Abstract
BACKGROUND
After randomized trials in the 1980s, doxorubicin (DOX) was added to dactinomycin plus vincristine as standard chemotherapy for patients who had Stage III Wilms tumor (WT) of favorable histology (FH). Double‐agent chemotherapy was retained for patients with Stage II disease. In this study, the authors reevaluated the efficacy of DOX using extended follow‐up and additional patients.
METHODS
The relative risks (RR) (DOX vs. no DOX) of disease recurrence and mortality were estimated for patients with Stage II–III/FH WT who were enrolled in the third and fourth National Wilms Tumor Studies (NWTS‐3 and NWTS‐4).
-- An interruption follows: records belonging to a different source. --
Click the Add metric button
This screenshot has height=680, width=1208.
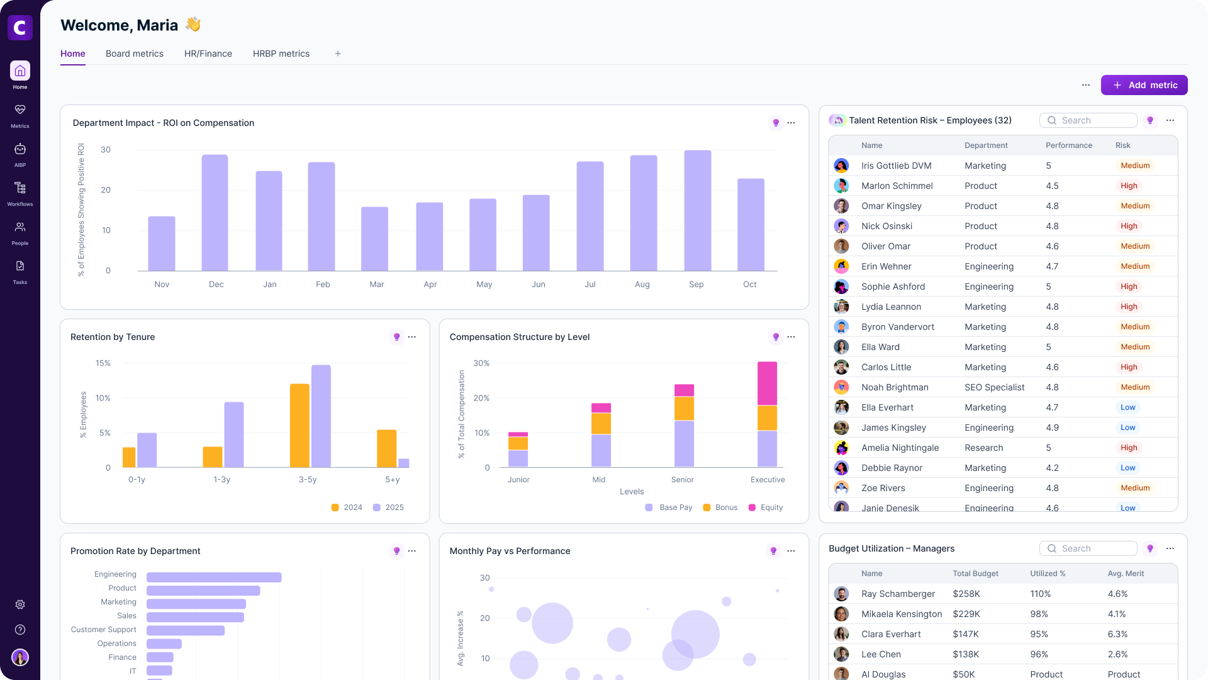tap(1144, 85)
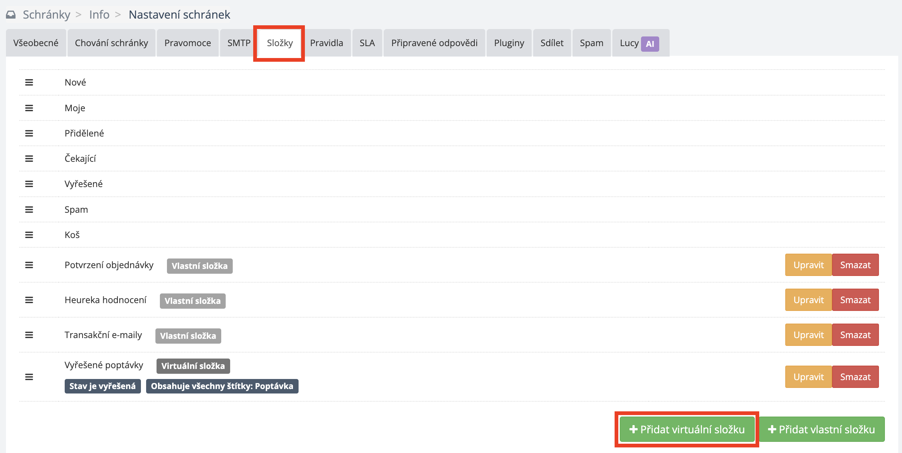Click the hamburger handle beside Koš
Image resolution: width=902 pixels, height=453 pixels.
click(x=29, y=235)
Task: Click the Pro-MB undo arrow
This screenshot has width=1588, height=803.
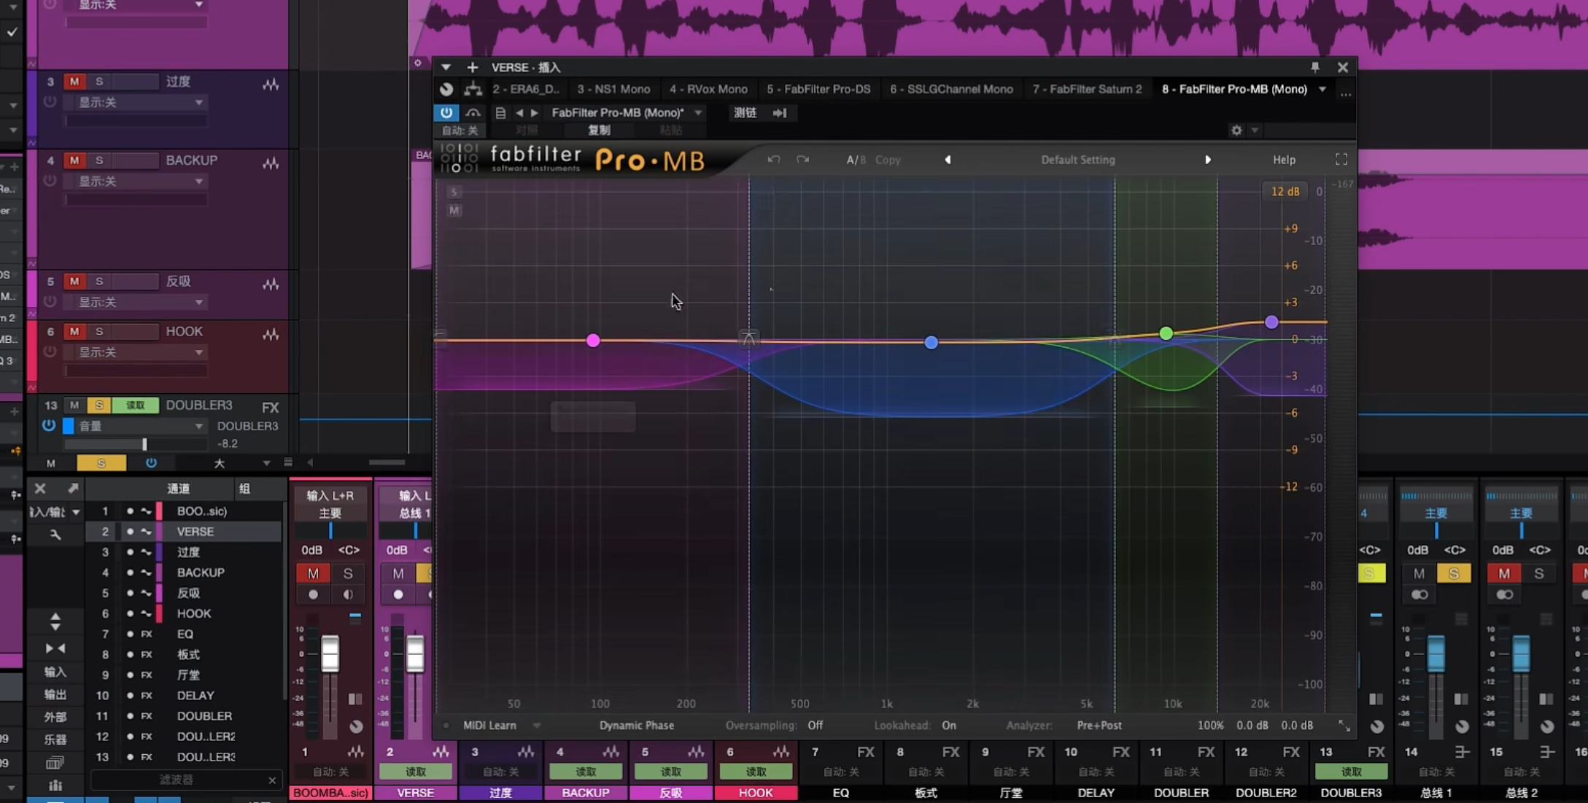Action: click(774, 160)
The risk of congestive heart failure (CHF) was estimated for all patients who received DOX.
RESULTS
No statistically significant effects of DOX were found for patients with Stage II tumors. For patients with Stage III tumors, the 8 year recurrence‐free survival (RFS) and overall survival (OS) rates for randomized patients on NWTS‐3 were 84% and 89%, respectively, for patients who received DOX (n = 130) and 74% and 83%, respectively, for patients who did not receive DOX (n = 118). Including all patients with Stage III disease who received DOX (n = 678) and did not receive DOX (n = 138), the RRs of recurrence were 0.47 (P = 0.007) and 0.40 (P = 0.011), and local recurrence respectively, after adjustment for radiation therapy (RT) dose, whereas the RR of mortality adjusted for RT and study was 0.68 (P = 0.17). The 20‐year risk of CHF after primary DOX treatment on NWTS‐3 and NWTS‐4 was 1.2%.
CONCLUSIONS
The inclusion of data from nonrandomized patients yielded estimates of DOX treatment effects for Stage III/FH WT that were stronger, albeit more susceptible to bias, than reported previously. Despite a lower reported risk of CHF, conclusive evidence that frontline therapy with DOX definitively improves survival remains elusive. Cancer 2004. © 2004 American Cancer Society.